New West Energy Services Inc.

August 28, 2014 18:16 ET

New West Energy Services Inc. Announces Its Fourth Quarter and Full Year Results

CALGARY, ALBERTA--(Marketwired - Aug. 28, 2014) - New West Energy Services Inc. (TSX VENTURE:NWE) (the "Corporation") is pleased to announce the financial results for the Corporation for its fourth quarter and year ended April 30, 2014.

HIGHLIGHTS

Financial Results for the fourth quarter ended April 30, 2014 and 2013:

  • Revenue of $7.18 million ($5.45 million for 2013).
  • Gross margin of $1.73 million ($1.45 million for 2013).
  • Net profit of $131,000 from continuing operations before income tax ($45,000 for 2013).
  • Earnings per share (basic & diluted) from continuing operations of $0.001 for 2014 and 2013.

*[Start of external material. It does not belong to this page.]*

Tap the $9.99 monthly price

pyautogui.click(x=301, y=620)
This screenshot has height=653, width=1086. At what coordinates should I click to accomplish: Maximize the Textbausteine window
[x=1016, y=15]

Operational and Financial Results for the years ended April 30, 2014 and 2013:

  • Revenue of $21.97 million ($19.34 million for 2013).
  • Gross margin of $5.46 million ($5.60 million for 2013).
  • Net profit of $15,000 from continuing operations before income tax ($1.02 million for 2013).
  • Earnings per share (basic & diluted) from continuing operations of $0.000 ($0.011 for 2013).
  • EBITDA was $949,000 for 2014 ($1.67 million for 2013). This calculation is a non-IFRS measure.
  • In October 2013, the Corporation completed the acquisition of 1770245 Alberta Ltd. (which includes the assets of Tippin D Oilfield Services Ltd. and 40 Creek Oilfield Services Ltd.) for a purchase price of $1.8 million. The new diversified service, based in Beaverlodge Alberta, operated at near full capacity and in the six month period since the acquisition, generated $2.99 million in revenue and $551,000 in earnings.
  • The overall client base of the Corporation grew during the fiscal year by approximately 35 clients to a total of 141 clients.
  • The Corporation initiated its diversification strategy following the winter drilling season which involved moving some of the vacuum and water trucks from the drilling project related service to the callout type service operating from Beaverlodge, Alberta. This is expected to increase overall margins and reduce the costs involved in training personnel for the winter season as well as diversifying into the completion and production sectors of the oil and gas industry. The new operation in Beaverlodge has increased the equipment fleet located there from four units to 15 units comprised of combo vacs, hydrovacs, steamers and tank trucks.
  • During the year, the Corporation completed trials with two major oil and gas operators utilizing a new technology to recover oil, water and solids from oil contaminated drill cuttings. The technology uses thermal desorption to separate oil, water and solids which are then recovered, reused or disposed of. The Corporation is currently in discussions with a gas producer operating in Northeast British Columbia to build a customized unit for Western Canada and expects to establish a new business together with the United Kingdom based developer of the technology if a contract is concluded. The Corporation has incurred net expenditures of $184,353 to date for the trial which have been expensed.

Company Developments:

  • The Corporation increased productive capacity and updated the equipment fleet during the year with the addition of tri drive, straight vac and water trucks, hydrovac, combination vac, tank trucks and steamer units. The overall equipment fleet currently stands at 43 units.
  • Total capital expenditures during the year amounted to $3.2 million for additional trucks and equipment to update the equipment fleet and add production capacity to the new operation in Beaverlodge.

OUTLOOK AND STRATEGY

The Corporation is implementing its diversification strategy for services and equipment upon completion of this fiscal year end which is expected to increase revenues and margins and reduce the fluctuations in equipment utilization between the summer and winter seasons. As part of this process, the Corporation plans on diversifying its equipment fleet from drilling related services to production type services to offset the swings in drilling utilization.

OVERVIEW

The Corporation operates in the oilfield service industry in Canada through two wholly owned subsidiaries - BearStone Environmental Solutions Inc. and Porterco Oilfield Services Inc. BearStone provides environmental services to the upstream oil and gas industry and also operates a fleet of specialized vacuum, hydrovac and water trucks. Porterco operates a fleet of trucks and trailers for hauling oil contaminated drill cuttings as well as providing equipment rental and custom fabrication services.

Neither the TSXV nor its Regulation Services Provider (as that term is defined in the policies of the TSXV) accepts responsibility for the adequacy or accuracy of this release.